Qu’il semble loin le temps où le Prophète Mohammed avait pris pour épouse Safya, la fille d’un des rabbins de Médine, où Maimonide était le médecin particulier de Saladin, où encore l’émir Abdel-Kader avait mis sa parole et son prestige en jeu pour sauver la communauté chrétienne de Damas. La régression aujourd’hui est patente. Les ricanements de l’obscurantisme nous assourdissent. En Occident, la philosophie et le christianisme se sont transmués en capitalisme, tandis que le monde musulman, lui, a bien cessé de se déployer comme monde justement. Ainsi, parmi les vingt-deux nations qui composent la Ligue Arabe, on ne compte pas une seule démocratie digne de ce nom. En 2002, l’ensemble des pays arabophones a publié moins de livres que l’Espagne. Il est stupéfiant que les revenus astronomiques des hydrocarbures n’arrivent toujours pas à contribuer à juguler des taux de chômage records, ni des crises du logement, encore moins à réduire les dettes publiques. Enfin, que dire de la dernière mascarade électorale en Egypte, pourtant parmiles premiers alliés arabes de l’administration Bush si zélée dans l’avènement démocratique au Proche-Orient ?

*Consigne*.
Poursuivez le texte ci-dessus sur le recul du monde musulman, en reprenant juste après sa dernière phrase.

*Données affichées*.
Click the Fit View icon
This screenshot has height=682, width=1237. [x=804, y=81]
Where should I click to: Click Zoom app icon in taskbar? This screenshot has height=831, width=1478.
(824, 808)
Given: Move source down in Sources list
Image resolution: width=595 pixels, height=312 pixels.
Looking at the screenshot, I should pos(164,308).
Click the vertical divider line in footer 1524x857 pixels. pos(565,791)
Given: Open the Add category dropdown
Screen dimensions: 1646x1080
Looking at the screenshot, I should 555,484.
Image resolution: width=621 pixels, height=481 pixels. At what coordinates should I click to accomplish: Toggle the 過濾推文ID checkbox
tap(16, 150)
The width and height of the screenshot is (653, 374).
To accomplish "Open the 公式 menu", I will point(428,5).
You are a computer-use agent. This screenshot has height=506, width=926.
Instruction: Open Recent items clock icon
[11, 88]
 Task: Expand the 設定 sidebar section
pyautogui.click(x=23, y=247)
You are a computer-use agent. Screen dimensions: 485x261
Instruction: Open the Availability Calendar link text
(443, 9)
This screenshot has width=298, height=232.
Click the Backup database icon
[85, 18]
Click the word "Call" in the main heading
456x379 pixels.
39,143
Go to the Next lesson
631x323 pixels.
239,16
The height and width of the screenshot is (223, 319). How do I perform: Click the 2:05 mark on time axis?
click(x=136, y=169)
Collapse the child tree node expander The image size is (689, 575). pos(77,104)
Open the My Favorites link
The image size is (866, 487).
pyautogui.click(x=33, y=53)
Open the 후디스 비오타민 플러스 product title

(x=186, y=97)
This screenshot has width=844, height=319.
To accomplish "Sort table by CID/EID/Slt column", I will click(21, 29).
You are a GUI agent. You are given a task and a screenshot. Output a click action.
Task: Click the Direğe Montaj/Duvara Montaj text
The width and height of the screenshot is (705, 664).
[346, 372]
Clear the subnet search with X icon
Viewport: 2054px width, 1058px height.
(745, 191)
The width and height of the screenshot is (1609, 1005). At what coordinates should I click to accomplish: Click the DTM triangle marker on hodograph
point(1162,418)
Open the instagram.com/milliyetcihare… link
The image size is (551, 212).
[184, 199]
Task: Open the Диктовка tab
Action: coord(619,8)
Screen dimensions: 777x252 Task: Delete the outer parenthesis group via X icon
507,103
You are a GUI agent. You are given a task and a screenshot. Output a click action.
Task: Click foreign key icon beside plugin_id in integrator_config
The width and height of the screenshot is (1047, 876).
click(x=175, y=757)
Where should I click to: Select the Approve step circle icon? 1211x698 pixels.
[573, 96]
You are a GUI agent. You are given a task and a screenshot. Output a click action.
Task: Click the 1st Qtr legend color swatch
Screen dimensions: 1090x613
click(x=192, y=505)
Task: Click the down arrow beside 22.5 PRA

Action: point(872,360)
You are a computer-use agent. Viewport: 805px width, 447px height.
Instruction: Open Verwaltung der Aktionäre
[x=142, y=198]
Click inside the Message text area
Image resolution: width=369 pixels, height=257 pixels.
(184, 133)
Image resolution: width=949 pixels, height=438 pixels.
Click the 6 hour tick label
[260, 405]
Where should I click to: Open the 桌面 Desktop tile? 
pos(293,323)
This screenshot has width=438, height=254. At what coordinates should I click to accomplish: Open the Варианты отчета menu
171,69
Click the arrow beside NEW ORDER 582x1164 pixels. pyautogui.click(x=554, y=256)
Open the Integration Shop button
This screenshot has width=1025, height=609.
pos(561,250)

*Réponse*.
Il y a bien un dérèglement entre deux perceptions. Comme tend à le prouver l’actualité, l’intolérance et le fanatisme ne divisent pas pour régner. Les attaques orchestrées pour terroriser des populations civiles aux quatre coins du monde sont le fruit de l’interprétation fallacieuse d’une loi, qui croit se penser comme une réponse à l’impérialisme sans cesse renaissant de l’Occident. Il convient pourtant de s’arrêter à une interrogation qui nous renverrait presque à La guerre du Péloponèse : la violence est-elle capable d’exprimer ce qui échappe au langage politique ? Ainsi les jugements partiels, disons d’un New Yorkais ou d’un Baghdadi, sont-ils cruellement vrais aussitôt qu’ils sont perçus à travers le prisme du vécu. Cette expérience transparaît trop souvent sous la forme d’un sentiment d’impuissance face à une situation que plus personne ne semble maîtriser. Nous sommes désormais confrontés à une instrumentalisation de l’islam qui nous tient aux antichambres de la mort, dont l’Occident a longtemps été l’architecte indélicat.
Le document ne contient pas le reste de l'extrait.